**Action item**
Begin the copy at the line that contains "Delete the Familia2 Tarea2 operation", end it at the last line of the entries below, keep every word exact, and include no pictures.

**Raw data**

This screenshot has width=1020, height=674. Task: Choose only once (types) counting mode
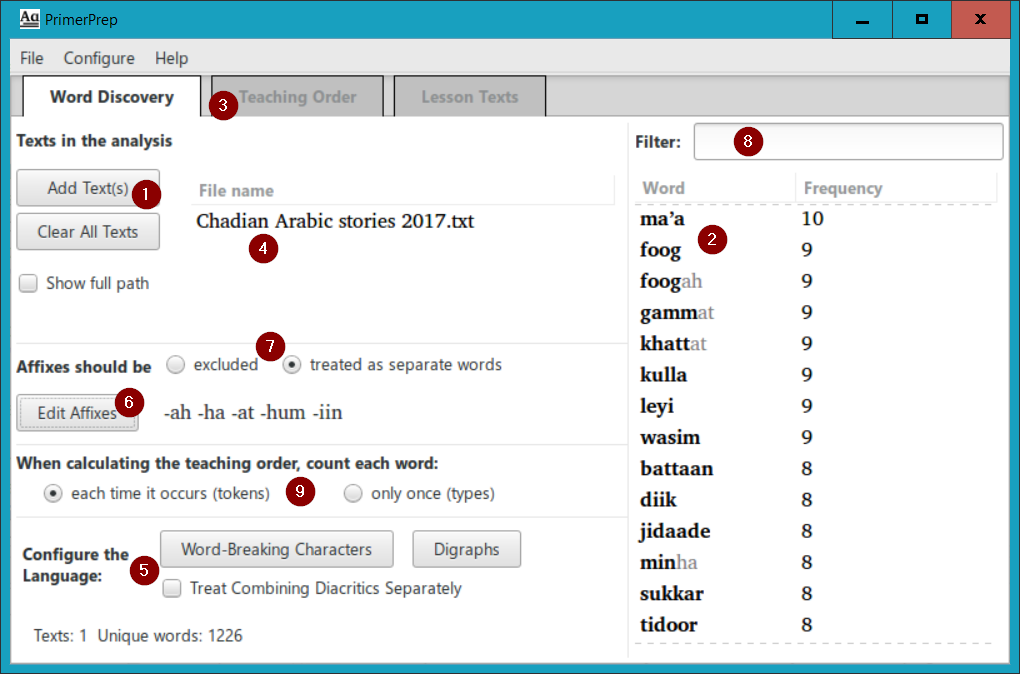pyautogui.click(x=353, y=493)
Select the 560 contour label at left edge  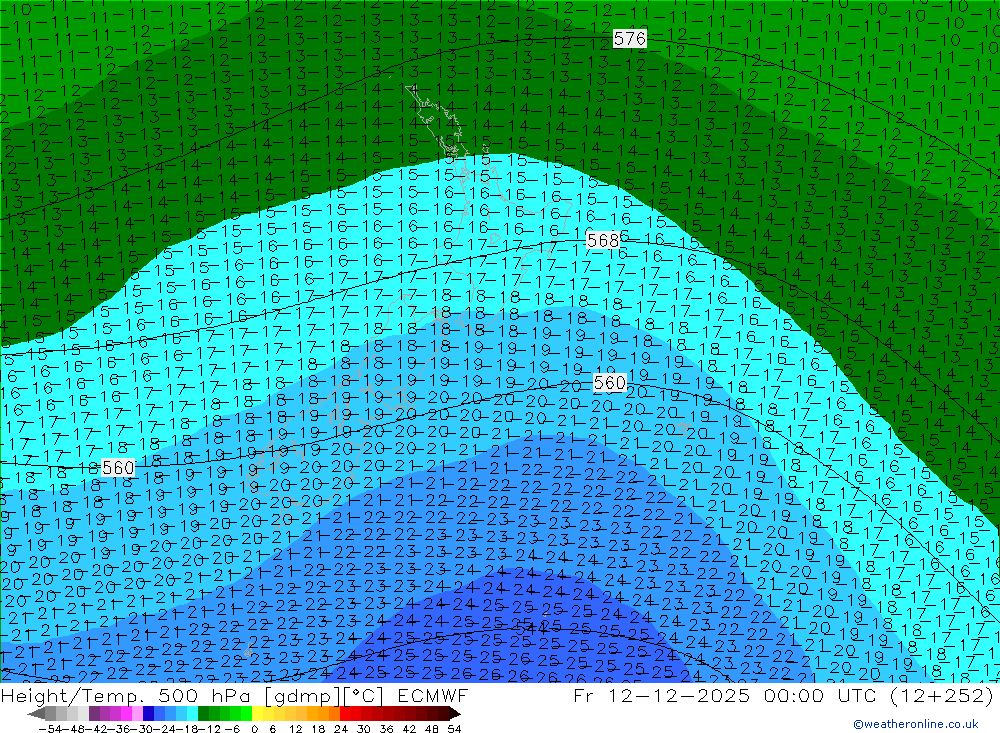tap(118, 468)
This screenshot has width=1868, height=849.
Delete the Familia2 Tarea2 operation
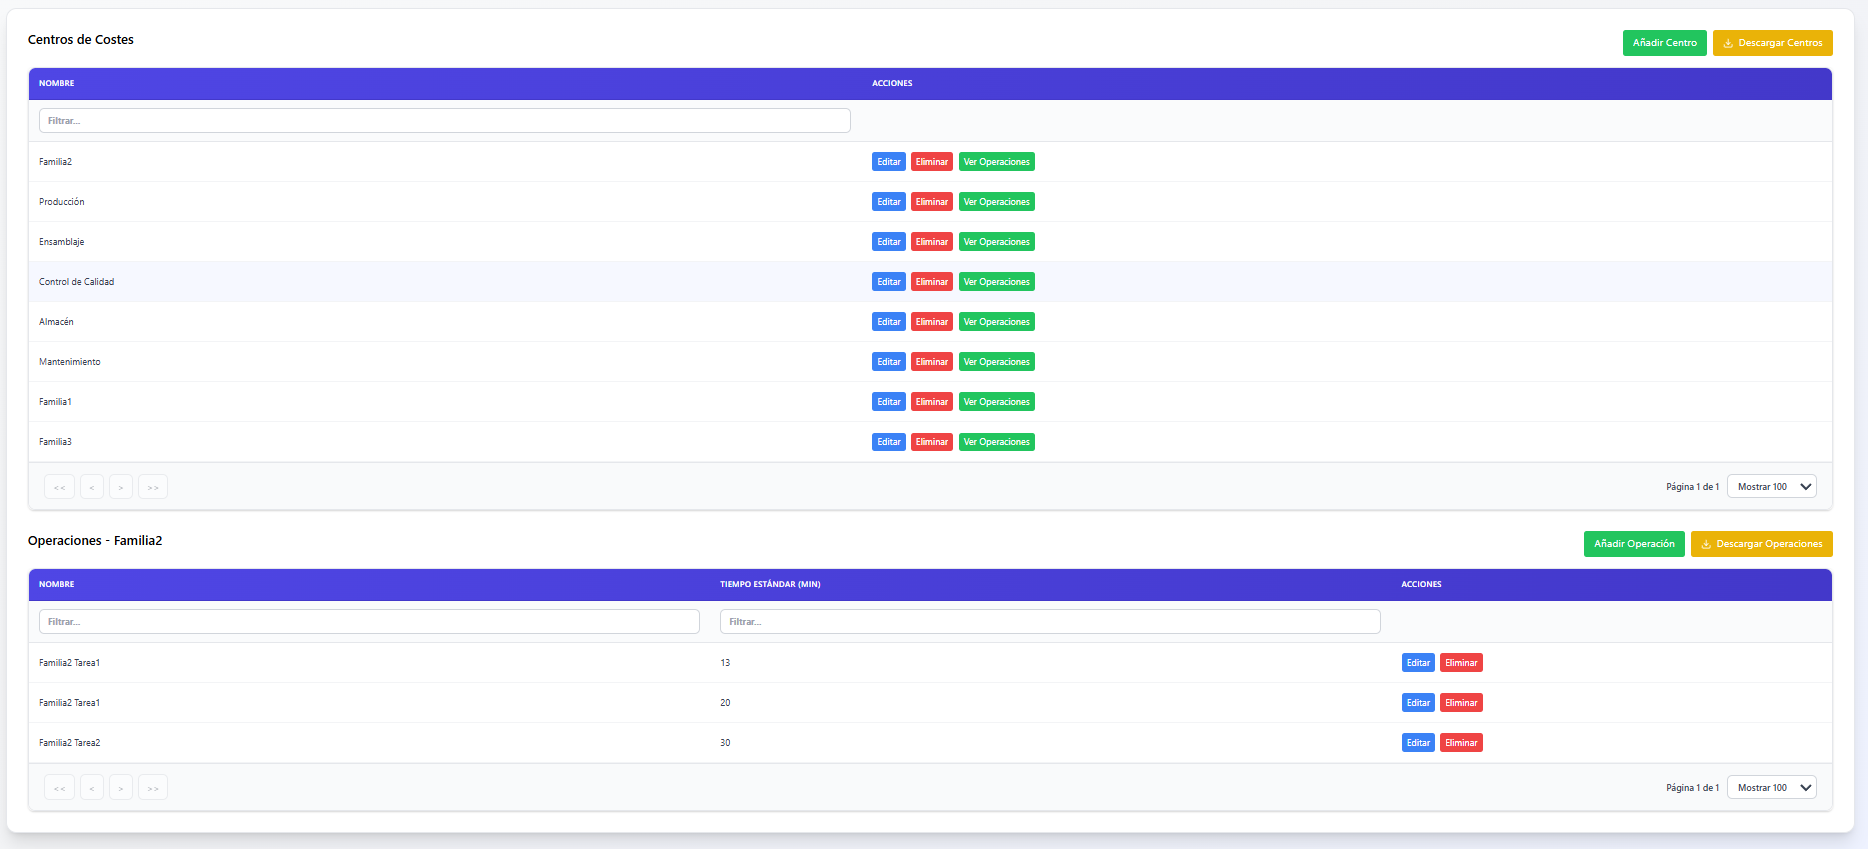tap(1460, 743)
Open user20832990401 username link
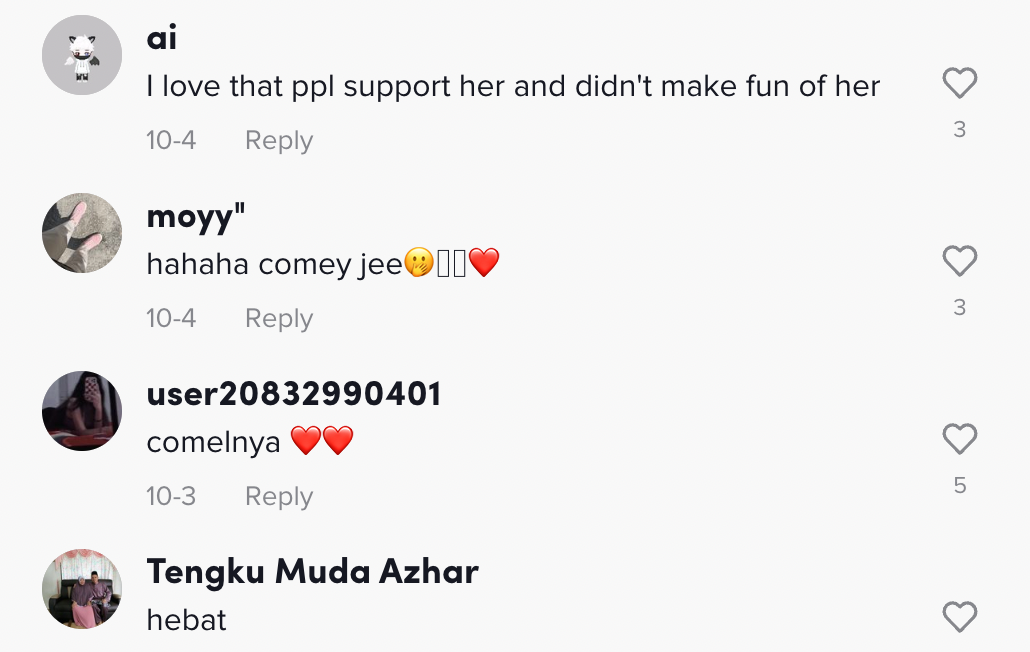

**Expected answer**
Delete the Familia2 Tarea2 operation
tap(1460, 743)
Open user20832990401 username link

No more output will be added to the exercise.